Ingrid Villena Narbona (born 5 June 1990) is a Chilean lawyer and independent politician.

She served as a member of the Constitutional Convention, representing the 13th electoral district of the Santiago Metropolitan Region.

== Biography ==
Villena was born on 5 June 1990 in Santiago. She is the daughter of Rolando Alfredo Villena Bustos and Ingrid Belinda Narbona Esguep.

===Professional career===
She completed her primary and secondary education at Escuela Particular Liahona in the commune of El Bosque. After finishing secondary education in 2007, she pursued higher education at the Central University of Chile, graduating in law in 2012 and subsequently qualifying as a lawyer.
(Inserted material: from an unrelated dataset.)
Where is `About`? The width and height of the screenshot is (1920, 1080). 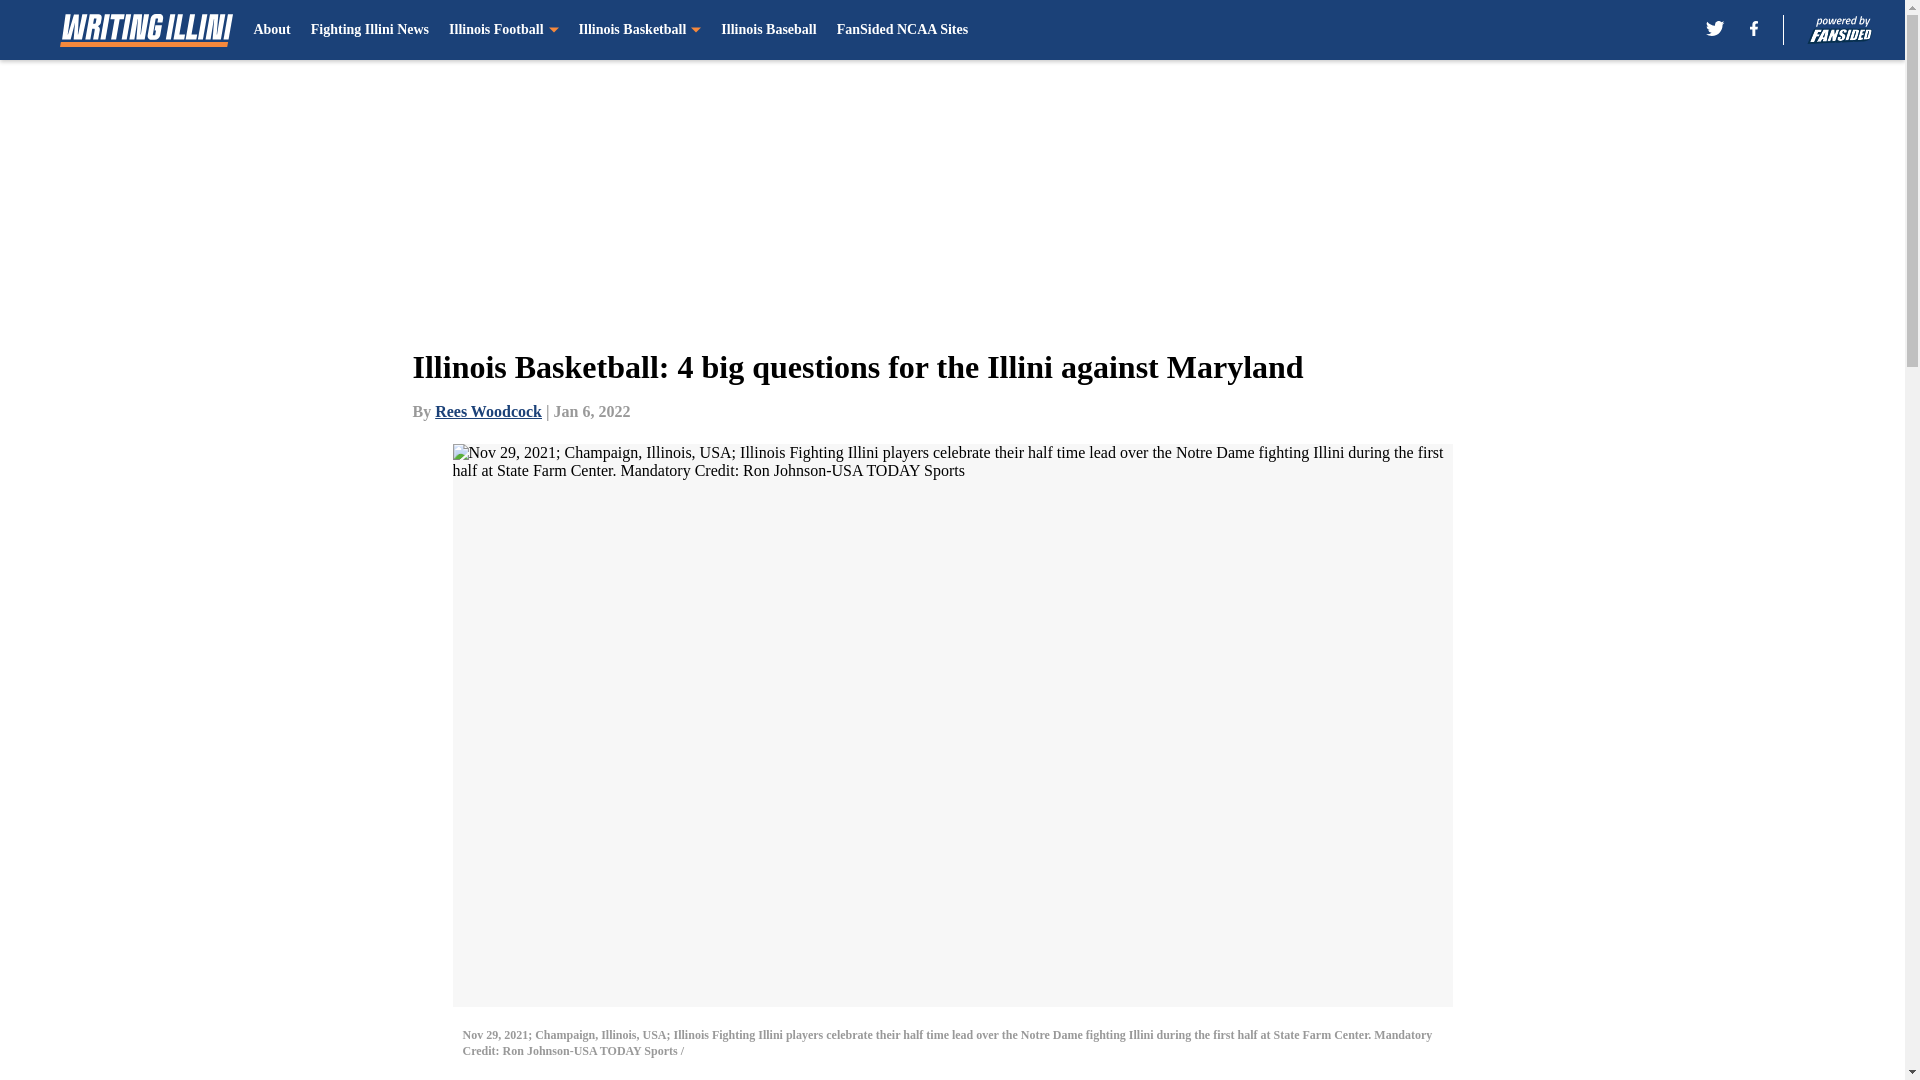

She holds a postgraduate diploma in Child Sexual Abuse (CSA), completed at Fundación para la Confianza.

She has practiced law independently, focusing on family law, particularly the legal defense of women who are victims of domestic violence, and the defense of children and adolescents whose rights have been violated.

=== Public career ===
Villena is an independent politician and an activist against child sexual abuse.

In the elections held on 15–16 May 2021, she ran as an independent candidate for the Constitutional Convention representing the 13th electoral district of the Metropolitan Region as part of the La Lista del Pueblo electoral pact, receiving 19,847 votes (8.61% of the validly cast votes).